= SELECTED EXTRACT =
________________________

From: Daniel Carosone
Subject: Re: [Monotone-devel] Documentation Texinfo XML to Wiki converter
Date: Thu, 26 Feb 2009 11:16:35 +1100
User-agent: Mutt/1.5.19 (2009-01-05)

On Thu, Feb 26, 2009 at 12:09:45AM +0100, Philipp Gr?schler wrote:
> Philipp Gr?schler schrieb:
> > In the course of the current Mini Summit I spent the afternoon hacking
> > on a (yet still) small XSLT file whose purpose will be the conversion of
> > Monotone's Texinfo Documentation to a set of multiple files which can be
> > used for the Wiki.
> > ....
> 
> I just committed the first release of this thing, in a very *pre-alpha*
> state. 

I saw the commits before this thread, and was curious what you were up to.
Alas, I missed the mini-summit this time.

But - excellent!

As far as output format goes, mdwn or others can be deal with by
ikiwiki.  The limitations there are around some of the more specific
semantic markup: noting that this represents a command, or an option,
or a literal vs a variable, and getting this information through to
the point where CSS can render it with visual distinctions.  

Markdown offers some basic notations, and the opportunity to revert to
html elements for more detailed cases, but this can be a little
disruptive as a document author writing a wiki page (it's a sudden
shift from minimal to more extensive internal markup).  That is much
less an issue if, at least in the first phases, we're talking about
keeping the source in texinfo and rendering to something that ikiwiki
can consume to produce a better-integrated output on the website
(indexing, etc).

________________________

= GIVEN MATERIAL =
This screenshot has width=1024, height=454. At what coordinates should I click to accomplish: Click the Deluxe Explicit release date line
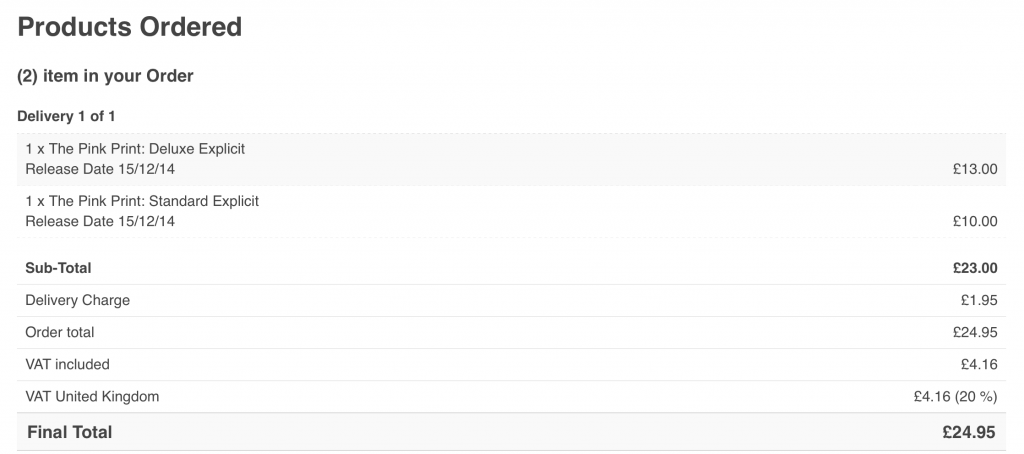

________________________

= PARTS OF THE EXERCISE =
(1) Can you summarize the email in two sentences?
(2) Which kinds of thing does the email say semantic markup might note a piece of text as representing?

= EXERCISE RESULTS =
(1) The email welcomes the first pre-alpha release of an XSLT file that converts Monotone's Texinfo documentation into multiple files for the Wiki, and notes that ikiwiki can deal with mdwn or other output formats. Its main limitation is carrying specific semantic markup through to where CSS can render it distinctly: falling back to HTML elements in Markdown is disruptive for someone writing a wiki page, but that matters much less if the source stays in Texinfo and is rendered into something ikiwiki can consume.

(2)
- A command
- An option
- A literal
- A variable